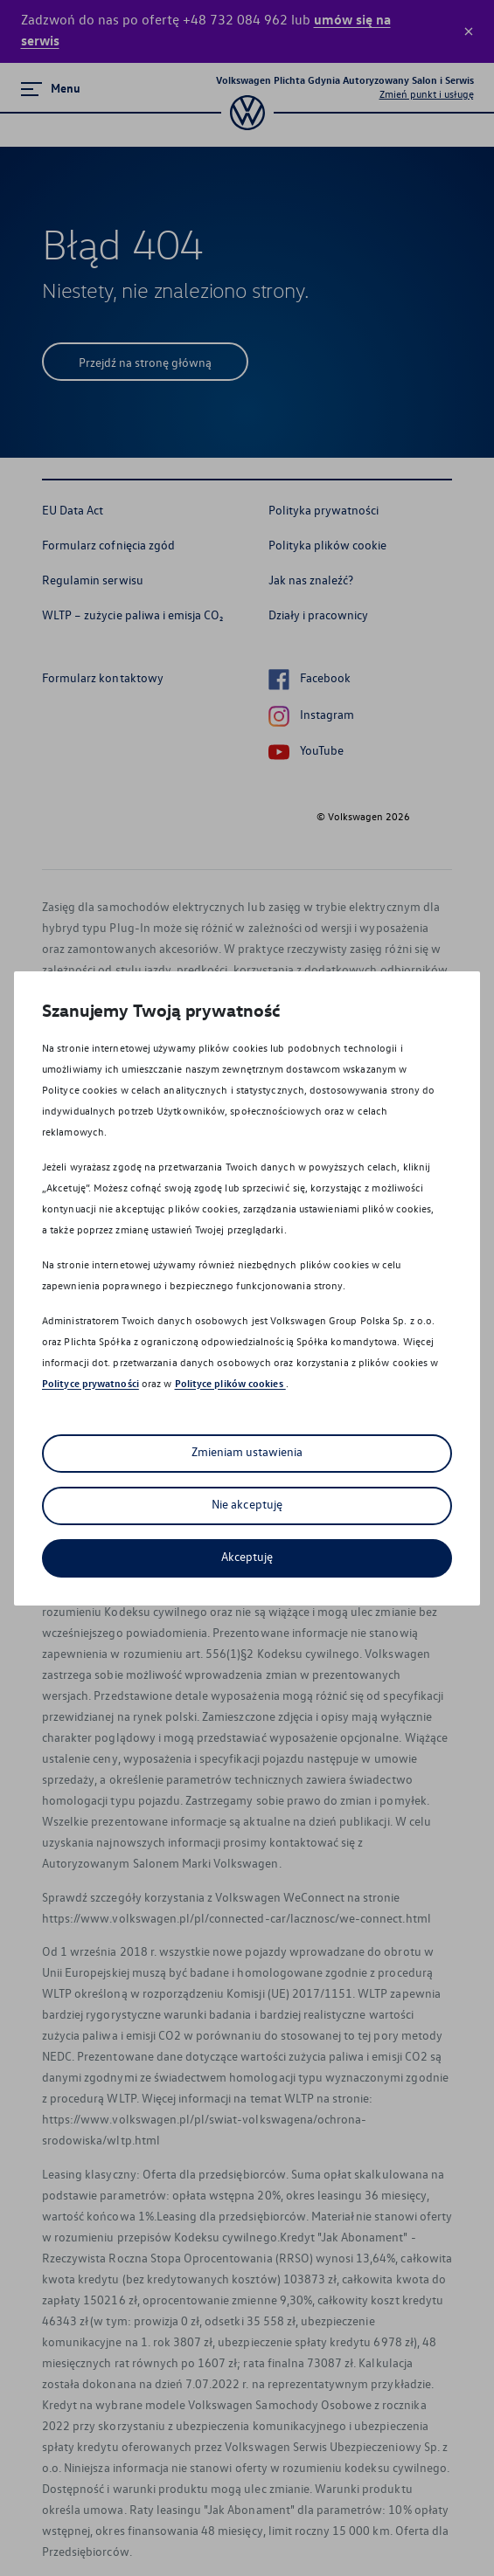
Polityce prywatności (90, 1383)
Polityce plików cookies (230, 1383)
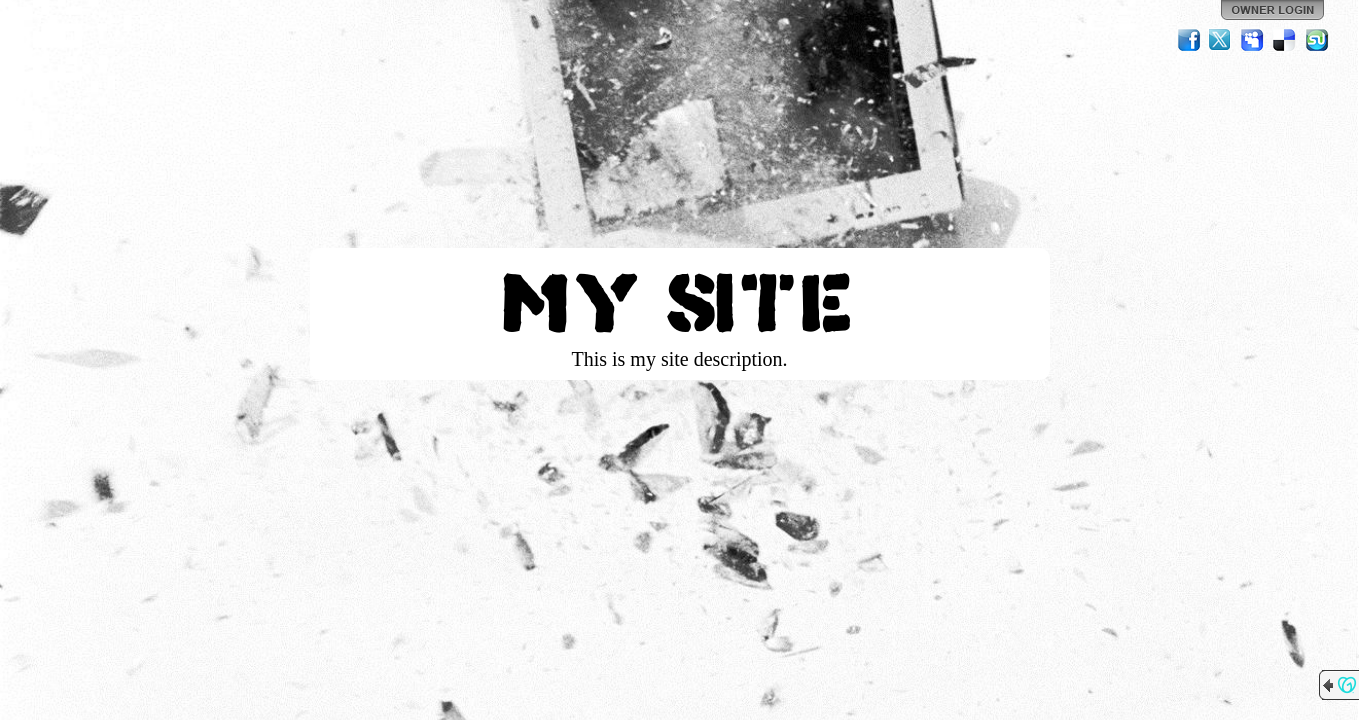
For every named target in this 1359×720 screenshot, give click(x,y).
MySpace (1253, 40)
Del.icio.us (1285, 40)
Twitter (1221, 40)
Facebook (1189, 40)
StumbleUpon (1317, 40)
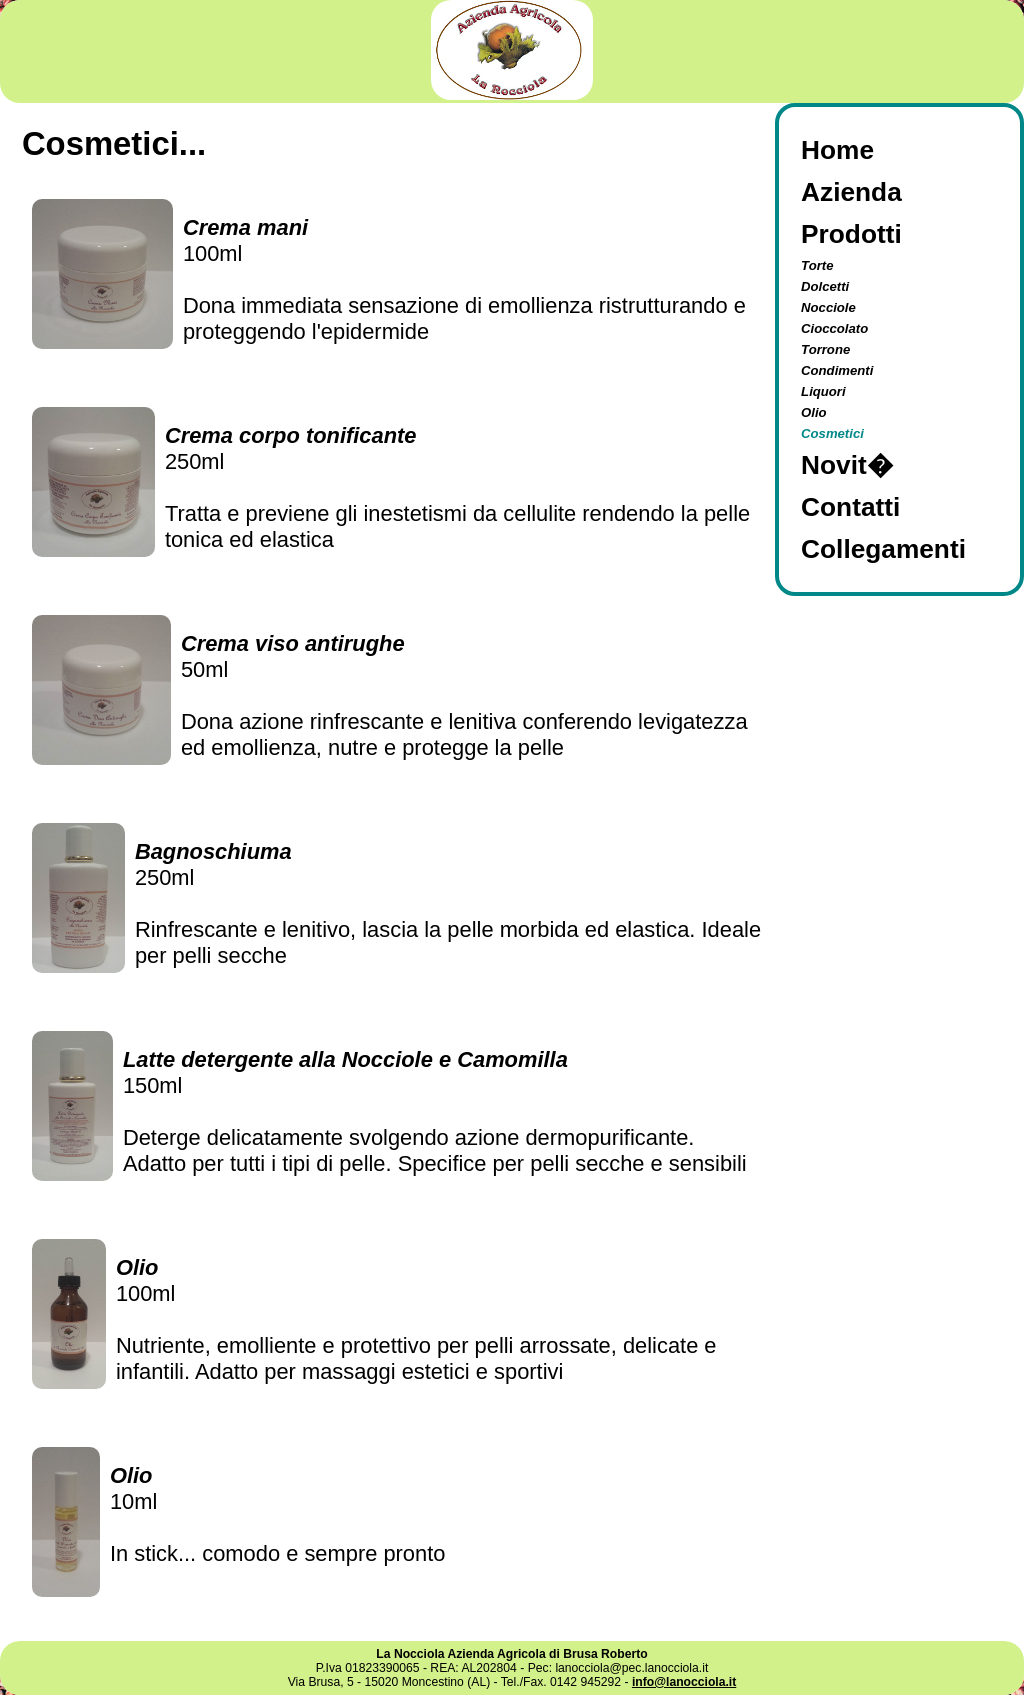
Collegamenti (883, 549)
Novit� (847, 465)
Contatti (850, 507)
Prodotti (851, 234)
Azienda (851, 192)
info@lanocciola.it (684, 1682)
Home (837, 150)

_ _ _ _ _

Can you copy all of the data above verbatim, leaving out the pictures?

Polityce prywatności (90, 1383)
Polityce plików cookies (230, 1383)
For every named target in this 1359×720 screenshot, give click(x,y).
MySpace (1253, 40)
Del.icio.us (1285, 40)
Twitter (1221, 40)
Facebook (1189, 40)
StumbleUpon (1317, 40)
Collegamenti (883, 549)
Novit� (847, 465)
Contatti (850, 507)
Prodotti (851, 234)
Azienda (851, 192)
info@lanocciola.it (684, 1682)
Home (837, 150)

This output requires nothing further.